-- Provided passage --
-- start --
The ease and lightness of the world of mining finance stands in sharp contrast to the historical reverberations of the mining industry in South Africa. The long historical trajectory of mining in South Africa can be traced back to the establishment of the industry in the three last decades of the nineteenth century. While diamonds were the first to be discovered in Kimberley in 1867, it was after gold was discovered on the Rand (in what would later become Johannesburg) that investments from abroad started to play a key role (Cain and Hopkins 1980: 487). The expansion of finance capital that came via London into the South African mining industry should be seen in the context of the increasing financialization of the British national economy in the late nineteenth century (Cain and Hopkins 1987: 19). The period from the 1870s, at least until the First World War, was characterized by the fluidity and global expansion of financial capital.

The establishment of the mining industry in South Africa had devastating consequences and created severe ruptures of social relations within the entire southern African region. After imperial conquest and wars over the whole of the nineteenth century, the vast dispossession of land culminated with the 1913 Land Act that dispossessed Africans of over 90% of the land in South Africa. The nascent mining industry was in severe need of labourers, and the dispossession of land, as well as the imposition of taxes, contributed to the proletarianization of Black mineworkers through forcing African men to start work on the mines (Magubane 2007: 203; Marks and Trapido 1979: 64; Terreblanche 2002: 259, 396–397). A migrant labour system was put in place that recruited mineworkers from the entire region, in particular from Mozambique and Lesotho, and from within South Africa many came from the Eastern Cape (First 1983: 30; Wolpe 1972). The lives of the workers on the mines were strictly controlled, through the establishment of mine compounds where they had to live, and ‘pass laws’ that meant they could not move around freely. Combined with entrenched imperial racism, the way that the mines were organized contributed to an extremely racialized pattern of capital accumulation on the mines, where profits were dependent on the super-exploitation of Black workers (Ncube 1985: 17–18; Feinstein 2005: 67; Turrell 1986: 48). This also then means that the financial gains that were made in London on investments in the South African mining industry relied precisely on the anti-Black nature of how the industry operated.
-- end --
Screen grounding examples
-- start --
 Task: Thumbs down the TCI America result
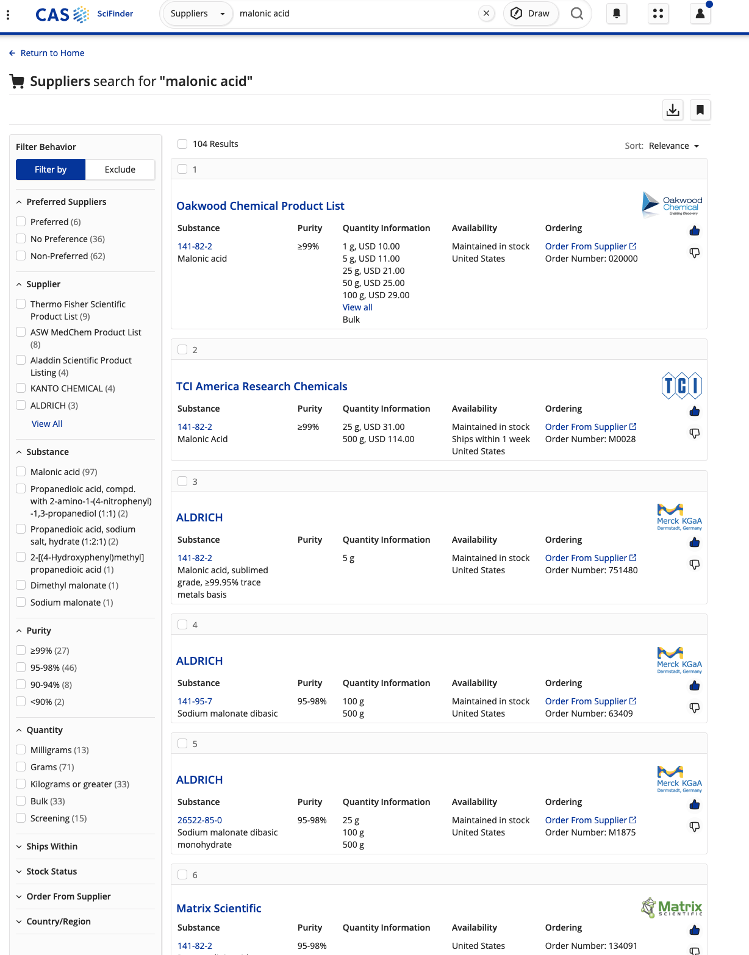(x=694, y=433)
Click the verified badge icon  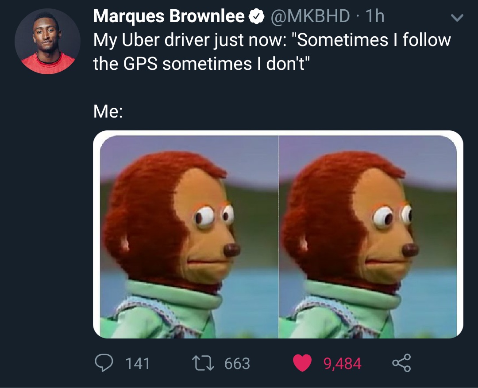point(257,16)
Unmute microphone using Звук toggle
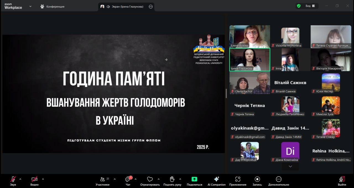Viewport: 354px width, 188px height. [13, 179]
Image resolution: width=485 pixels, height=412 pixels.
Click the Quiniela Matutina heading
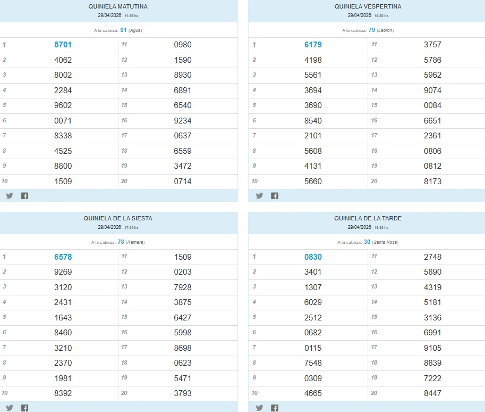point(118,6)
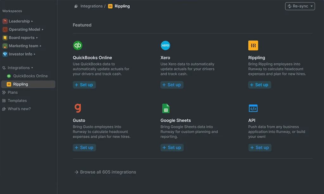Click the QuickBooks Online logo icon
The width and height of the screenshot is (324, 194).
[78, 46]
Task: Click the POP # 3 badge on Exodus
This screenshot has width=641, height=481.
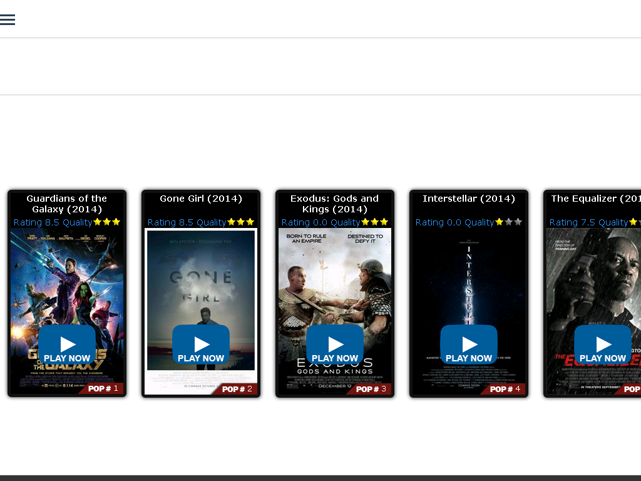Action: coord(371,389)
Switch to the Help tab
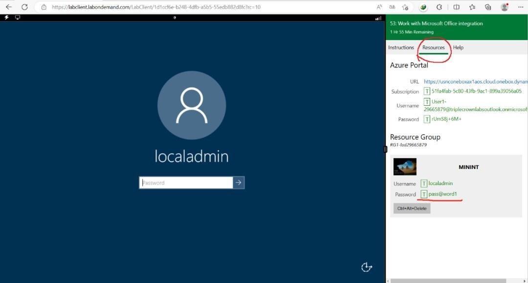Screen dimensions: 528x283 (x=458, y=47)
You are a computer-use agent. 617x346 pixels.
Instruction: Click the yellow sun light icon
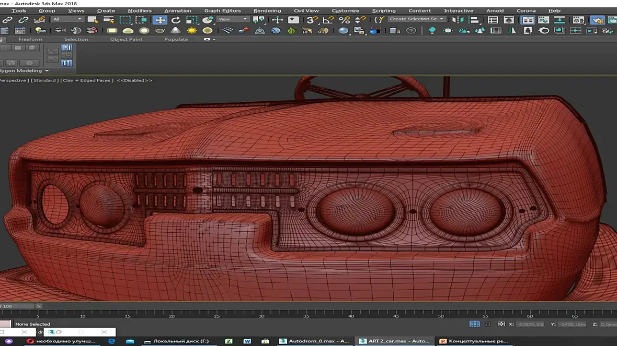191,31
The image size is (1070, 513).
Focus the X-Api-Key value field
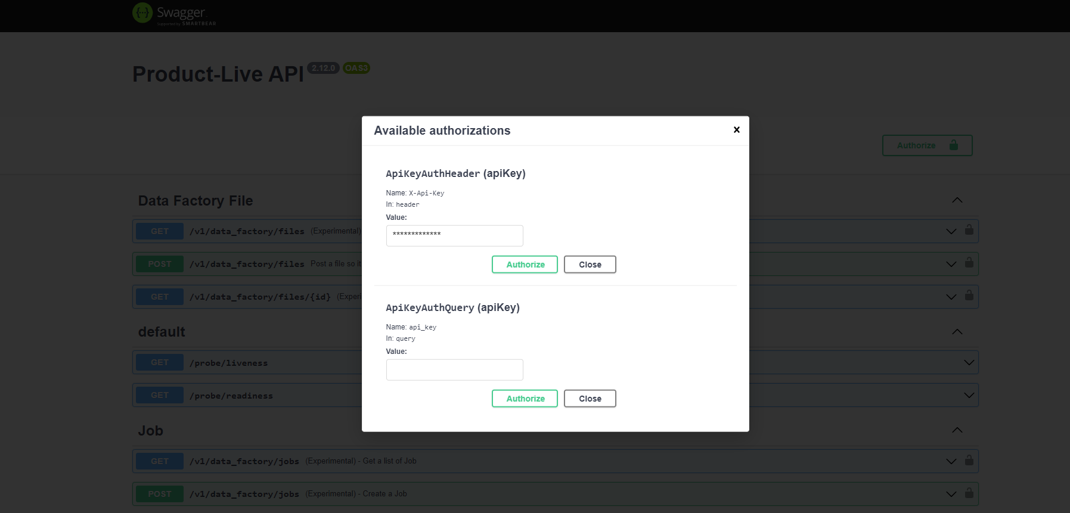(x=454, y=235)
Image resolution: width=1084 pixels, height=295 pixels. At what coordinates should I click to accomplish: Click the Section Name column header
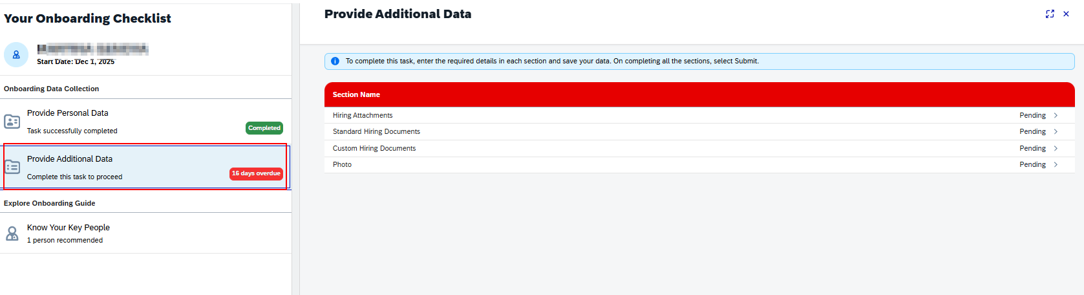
-- end --
-- Stated task 1 --
According to the passage on South African mining history, what law dispossessed Africans of over 90% of the land in South Africa?
-- Stated task 2 --
Name every specific place that the passage on South African mining history identifies as a source of recruited mineworkers.
-- Stated task 3 --
Proceed with the passage on South African mining history, picking up after its final sentence.

-- Output 1 --
The 1913 Land Act.

-- Output 2 --
Mozambique, Lesotho, and the Eastern Cape.

-- Output 3 --
From the early days of mining, the access to cheap Black labour had been the basis of the South African economy, with dispossession and proletarianization used to ensure a labour force for the industry. However, by the time these processes had been completed by the 1970s, labour became more expensive and a shift took place to replace labour with more capital-intensive production. The result has been rising unemployment and ensuing increases in poverty (Terreblanche 2002: 378–380). While the shift to more capital-intensive production happened throughout the economy, the mining industry, and in particular gold and platinum production, has not been able to mechanize on a large scale and is still reliant on having a large number of mineworkers, as it was in the late nineteenth century (Stewart 2013, 51).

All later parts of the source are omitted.